(Saved data entries)
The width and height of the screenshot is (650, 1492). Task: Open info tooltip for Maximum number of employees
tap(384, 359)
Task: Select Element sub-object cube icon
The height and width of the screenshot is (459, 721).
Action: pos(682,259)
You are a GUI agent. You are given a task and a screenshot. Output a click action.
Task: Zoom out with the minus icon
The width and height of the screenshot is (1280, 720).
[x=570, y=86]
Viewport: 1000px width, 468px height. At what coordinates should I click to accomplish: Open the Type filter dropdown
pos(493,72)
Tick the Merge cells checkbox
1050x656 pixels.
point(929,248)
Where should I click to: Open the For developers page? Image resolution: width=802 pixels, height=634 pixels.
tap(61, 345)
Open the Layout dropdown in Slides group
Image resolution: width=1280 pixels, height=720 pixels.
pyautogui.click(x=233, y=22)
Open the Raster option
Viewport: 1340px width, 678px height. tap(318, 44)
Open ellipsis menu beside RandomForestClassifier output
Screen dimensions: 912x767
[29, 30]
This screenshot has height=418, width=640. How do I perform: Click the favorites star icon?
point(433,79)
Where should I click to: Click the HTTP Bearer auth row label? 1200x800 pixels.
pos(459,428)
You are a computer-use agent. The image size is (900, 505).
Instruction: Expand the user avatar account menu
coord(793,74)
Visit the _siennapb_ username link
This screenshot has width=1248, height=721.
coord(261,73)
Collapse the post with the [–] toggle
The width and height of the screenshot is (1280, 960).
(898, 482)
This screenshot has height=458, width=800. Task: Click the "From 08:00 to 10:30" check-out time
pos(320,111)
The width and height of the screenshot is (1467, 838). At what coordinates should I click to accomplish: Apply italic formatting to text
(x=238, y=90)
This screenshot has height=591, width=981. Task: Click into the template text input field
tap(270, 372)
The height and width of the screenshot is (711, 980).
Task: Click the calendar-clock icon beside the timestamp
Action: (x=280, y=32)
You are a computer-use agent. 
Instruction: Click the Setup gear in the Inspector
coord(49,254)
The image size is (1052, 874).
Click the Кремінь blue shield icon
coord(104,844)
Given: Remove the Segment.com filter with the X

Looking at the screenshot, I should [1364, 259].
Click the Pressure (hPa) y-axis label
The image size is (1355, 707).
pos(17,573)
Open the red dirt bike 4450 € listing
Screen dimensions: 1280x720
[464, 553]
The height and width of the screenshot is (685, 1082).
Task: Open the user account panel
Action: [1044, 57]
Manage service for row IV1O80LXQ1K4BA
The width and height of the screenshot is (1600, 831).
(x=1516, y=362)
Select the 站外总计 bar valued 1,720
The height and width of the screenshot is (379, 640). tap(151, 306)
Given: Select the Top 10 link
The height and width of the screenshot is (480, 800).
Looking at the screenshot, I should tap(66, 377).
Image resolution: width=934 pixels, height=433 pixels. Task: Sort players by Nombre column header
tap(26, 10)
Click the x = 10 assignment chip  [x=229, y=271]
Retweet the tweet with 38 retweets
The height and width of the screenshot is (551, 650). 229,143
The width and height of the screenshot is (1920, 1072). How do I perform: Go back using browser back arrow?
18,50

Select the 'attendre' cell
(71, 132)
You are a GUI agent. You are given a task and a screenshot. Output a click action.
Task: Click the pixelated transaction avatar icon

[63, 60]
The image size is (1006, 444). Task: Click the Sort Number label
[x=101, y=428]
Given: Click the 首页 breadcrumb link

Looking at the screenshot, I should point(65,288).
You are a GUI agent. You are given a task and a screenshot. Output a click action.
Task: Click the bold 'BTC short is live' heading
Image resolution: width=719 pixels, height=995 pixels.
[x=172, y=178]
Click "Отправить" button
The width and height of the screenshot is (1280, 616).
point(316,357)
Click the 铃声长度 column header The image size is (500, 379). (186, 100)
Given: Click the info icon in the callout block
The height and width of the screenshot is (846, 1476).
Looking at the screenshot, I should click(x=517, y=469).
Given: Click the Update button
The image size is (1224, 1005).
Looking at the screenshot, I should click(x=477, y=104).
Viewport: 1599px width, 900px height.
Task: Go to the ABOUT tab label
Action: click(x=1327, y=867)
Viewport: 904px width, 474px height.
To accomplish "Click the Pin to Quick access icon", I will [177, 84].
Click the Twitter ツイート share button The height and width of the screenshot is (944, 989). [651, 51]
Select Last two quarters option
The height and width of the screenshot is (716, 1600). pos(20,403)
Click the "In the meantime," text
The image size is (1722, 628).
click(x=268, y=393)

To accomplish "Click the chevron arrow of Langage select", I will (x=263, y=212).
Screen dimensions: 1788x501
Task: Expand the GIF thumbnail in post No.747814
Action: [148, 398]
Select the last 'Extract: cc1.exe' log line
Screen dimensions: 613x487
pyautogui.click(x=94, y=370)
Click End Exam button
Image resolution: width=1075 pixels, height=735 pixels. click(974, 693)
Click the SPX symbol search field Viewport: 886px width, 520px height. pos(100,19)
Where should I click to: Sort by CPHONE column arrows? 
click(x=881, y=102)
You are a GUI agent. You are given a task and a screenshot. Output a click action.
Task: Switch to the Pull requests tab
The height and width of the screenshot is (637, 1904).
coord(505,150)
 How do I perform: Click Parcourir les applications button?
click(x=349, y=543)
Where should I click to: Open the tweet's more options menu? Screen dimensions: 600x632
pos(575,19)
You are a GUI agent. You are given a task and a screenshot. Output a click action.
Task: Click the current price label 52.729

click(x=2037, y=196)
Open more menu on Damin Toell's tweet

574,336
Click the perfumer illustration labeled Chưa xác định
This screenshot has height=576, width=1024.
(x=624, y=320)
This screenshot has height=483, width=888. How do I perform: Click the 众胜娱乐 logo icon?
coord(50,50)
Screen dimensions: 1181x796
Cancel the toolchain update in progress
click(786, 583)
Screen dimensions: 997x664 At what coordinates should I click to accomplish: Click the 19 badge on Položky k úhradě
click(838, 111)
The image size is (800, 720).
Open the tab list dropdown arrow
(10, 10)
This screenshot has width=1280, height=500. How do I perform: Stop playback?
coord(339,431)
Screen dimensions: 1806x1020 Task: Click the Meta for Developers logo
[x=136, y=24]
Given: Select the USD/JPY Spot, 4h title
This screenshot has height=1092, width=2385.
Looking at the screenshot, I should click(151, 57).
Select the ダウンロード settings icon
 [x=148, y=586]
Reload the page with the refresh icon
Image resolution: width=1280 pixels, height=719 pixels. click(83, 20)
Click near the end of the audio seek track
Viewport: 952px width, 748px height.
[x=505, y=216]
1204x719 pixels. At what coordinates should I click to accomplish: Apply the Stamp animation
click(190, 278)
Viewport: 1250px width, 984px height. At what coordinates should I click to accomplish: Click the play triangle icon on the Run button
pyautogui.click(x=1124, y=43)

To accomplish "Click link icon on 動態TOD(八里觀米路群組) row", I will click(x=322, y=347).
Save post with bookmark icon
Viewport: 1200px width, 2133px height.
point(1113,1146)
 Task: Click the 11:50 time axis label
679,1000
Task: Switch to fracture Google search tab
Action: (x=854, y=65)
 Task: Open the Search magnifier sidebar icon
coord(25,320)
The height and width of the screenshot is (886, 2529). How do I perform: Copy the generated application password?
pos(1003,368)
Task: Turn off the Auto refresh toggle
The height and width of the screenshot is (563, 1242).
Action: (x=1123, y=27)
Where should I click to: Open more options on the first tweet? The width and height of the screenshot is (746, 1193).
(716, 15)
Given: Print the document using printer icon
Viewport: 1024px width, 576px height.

**Aim of the task**.
What is needed here is an exact transcription of the records above.

**Completed exercise**.
The width and height of the screenshot is (650, 1492). Task: Open info tooltip for Maximum number of employees
tap(384, 359)
Task: Select Element sub-object cube icon
The height and width of the screenshot is (459, 721).
Action: pos(682,259)
You are a GUI agent. You are given a task and a screenshot. Output a click action.
Task: Zoom out with the minus icon
The width and height of the screenshot is (1280, 720).
[x=570, y=86]
Viewport: 1000px width, 468px height. At what coordinates should I click to accomplish: Open the Type filter dropdown
pos(493,72)
Tick the Merge cells checkbox
1050x656 pixels.
point(929,248)
Where should I click to: Open the For developers page? Image resolution: width=802 pixels, height=634 pixels.
tap(61, 345)
Open the Layout dropdown in Slides group
Image resolution: width=1280 pixels, height=720 pixels.
pyautogui.click(x=233, y=22)
Open the Raster option
Viewport: 1340px width, 678px height. tap(318, 44)
Open ellipsis menu beside RandomForestClassifier output
Screen dimensions: 912x767
[29, 30]
This screenshot has height=418, width=640. How do I perform: Click the favorites star icon?
point(433,79)
Where should I click to: Click the HTTP Bearer auth row label? 1200x800 pixels.
pos(459,428)
You are a computer-use agent. The image size is (900, 505).
Instruction: Expand the user avatar account menu
coord(793,74)
Visit the _siennapb_ username link
This screenshot has width=1248, height=721.
coord(261,73)
Collapse the post with the [–] toggle
The width and height of the screenshot is (1280, 960).
(898, 482)
This screenshot has height=458, width=800. Task: Click the "From 08:00 to 10:30" check-out time
pos(320,111)
The width and height of the screenshot is (1467, 838). At what coordinates should I click to accomplish: Apply italic formatting to text
(x=238, y=90)
This screenshot has height=591, width=981. Task: Click into the template text input field
tap(270, 372)
The height and width of the screenshot is (711, 980).
Task: Click the calendar-clock icon beside the timestamp
Action: (x=280, y=32)
You are a computer-use agent. 
Instruction: Click the Setup gear in the Inspector
coord(49,254)
The image size is (1052, 874).
Click the Кремінь blue shield icon
coord(104,844)
Given: Remove the Segment.com filter with the X

Looking at the screenshot, I should [1364, 259].
Click the Pressure (hPa) y-axis label
The image size is (1355, 707).
pos(17,573)
Open the red dirt bike 4450 € listing
Screen dimensions: 1280x720
[464, 553]
The height and width of the screenshot is (685, 1082).
Task: Open the user account panel
Action: [1044, 57]
Manage service for row IV1O80LXQ1K4BA
The width and height of the screenshot is (1600, 831).
(x=1516, y=362)
Select the 站外总计 bar valued 1,720
The height and width of the screenshot is (379, 640). tap(151, 306)
Given: Select the Top 10 link
The height and width of the screenshot is (480, 800).
Looking at the screenshot, I should tap(66, 377).
Image resolution: width=934 pixels, height=433 pixels. Task: Sort players by Nombre column header
tap(26, 10)
Click the x = 10 assignment chip  [x=229, y=271]
Retweet the tweet with 38 retweets
The height and width of the screenshot is (551, 650). 229,143
The width and height of the screenshot is (1920, 1072). How do I perform: Go back using browser back arrow?
18,50

Select the 'attendre' cell
(71, 132)
You are a GUI agent. You are given a task and a screenshot. Output a click action.
Task: Click the pixelated transaction avatar icon

[63, 60]
The image size is (1006, 444). Task: Click the Sort Number label
[x=101, y=428]
Given: Click the 首页 breadcrumb link

Looking at the screenshot, I should point(65,288).
You are a GUI agent. You are given a task and a screenshot. Output a click action.
Task: Click the bold 'BTC short is live' heading
Image resolution: width=719 pixels, height=995 pixels.
[x=172, y=178]
Click "Отправить" button
The width and height of the screenshot is (1280, 616).
point(316,357)
Click the 铃声长度 column header The image size is (500, 379). (186, 100)
Given: Click the info icon in the callout block
The height and width of the screenshot is (846, 1476).
Looking at the screenshot, I should click(x=517, y=469).
Given: Click the Update button
The image size is (1224, 1005).
Looking at the screenshot, I should click(x=477, y=104).
Viewport: 1599px width, 900px height.
Task: Go to the ABOUT tab label
Action: click(x=1327, y=867)
Viewport: 904px width, 474px height.
To accomplish "Click the Pin to Quick access icon", I will [177, 84].
Click the Twitter ツイート share button The height and width of the screenshot is (944, 989). [651, 51]
Select Last two quarters option
The height and width of the screenshot is (716, 1600). pos(20,403)
Click the "In the meantime," text
The image size is (1722, 628).
click(x=268, y=393)

To accomplish "Click the chevron arrow of Langage select", I will (x=263, y=212).
Screen dimensions: 1788x501
Task: Expand the GIF thumbnail in post No.747814
Action: [148, 398]
Select the last 'Extract: cc1.exe' log line
Screen dimensions: 613x487
pyautogui.click(x=94, y=370)
Click End Exam button
Image resolution: width=1075 pixels, height=735 pixels. click(974, 693)
Click the SPX symbol search field Viewport: 886px width, 520px height. pos(100,19)
Where should I click to: Sort by CPHONE column arrows? 
click(x=881, y=102)
You are a GUI agent. You are given a task and a screenshot. Output a click action.
Task: Switch to the Pull requests tab
The height and width of the screenshot is (637, 1904).
coord(505,150)
 How do I perform: Click Parcourir les applications button?
click(x=349, y=543)
Where should I click to: Open the tweet's more options menu? Screen dimensions: 600x632
pos(575,19)
You are a GUI agent. You are given a task and a screenshot. Output a click action.
Task: Click the current price label 52.729

click(x=2037, y=196)
Open more menu on Damin Toell's tweet

574,336
Click the perfumer illustration labeled Chưa xác định
This screenshot has height=576, width=1024.
(x=624, y=320)
This screenshot has height=483, width=888. How do I perform: Click the 众胜娱乐 logo icon?
coord(50,50)
Screen dimensions: 1181x796
Cancel the toolchain update in progress
click(786, 583)
Screen dimensions: 997x664 At what coordinates should I click to accomplish: Click the 19 badge on Položky k úhradě
click(838, 111)
The image size is (800, 720).
Open the tab list dropdown arrow
(10, 10)
This screenshot has width=1280, height=500. How do I perform: Stop playback?
coord(339,431)
Screen dimensions: 1806x1020 Task: Click the Meta for Developers logo
[x=136, y=24]
Given: Select the USD/JPY Spot, 4h title
This screenshot has height=1092, width=2385.
Looking at the screenshot, I should click(151, 57).
Select the ダウンロード settings icon
 [x=148, y=586]
Reload the page with the refresh icon
Image resolution: width=1280 pixels, height=719 pixels. click(83, 20)
Click near the end of the audio seek track
Viewport: 952px width, 748px height.
[x=505, y=216]
1204x719 pixels. At what coordinates should I click to accomplish: Apply the Stamp animation
click(190, 278)
Viewport: 1250px width, 984px height. At what coordinates should I click to accomplish: Click the play triangle icon on the Run button
pyautogui.click(x=1124, y=43)

To accomplish "Click link icon on 動態TOD(八里觀米路群組) row", I will click(x=322, y=347).
Save post with bookmark icon
Viewport: 1200px width, 2133px height.
point(1113,1146)
 Task: Click the 11:50 time axis label
679,1000
Task: Switch to fracture Google search tab
Action: (x=854, y=65)
 Task: Open the Search magnifier sidebar icon
coord(25,320)
The height and width of the screenshot is (886, 2529). How do I perform: Copy the generated application password?
pos(1003,368)
Task: Turn off the Auto refresh toggle
The height and width of the screenshot is (563, 1242).
Action: (x=1123, y=27)
Where should I click to: Open more options on the first tweet? The width and height of the screenshot is (746, 1193).
(716, 15)
Given: Print the document using printer icon
Viewport: 1024px width, 576px height.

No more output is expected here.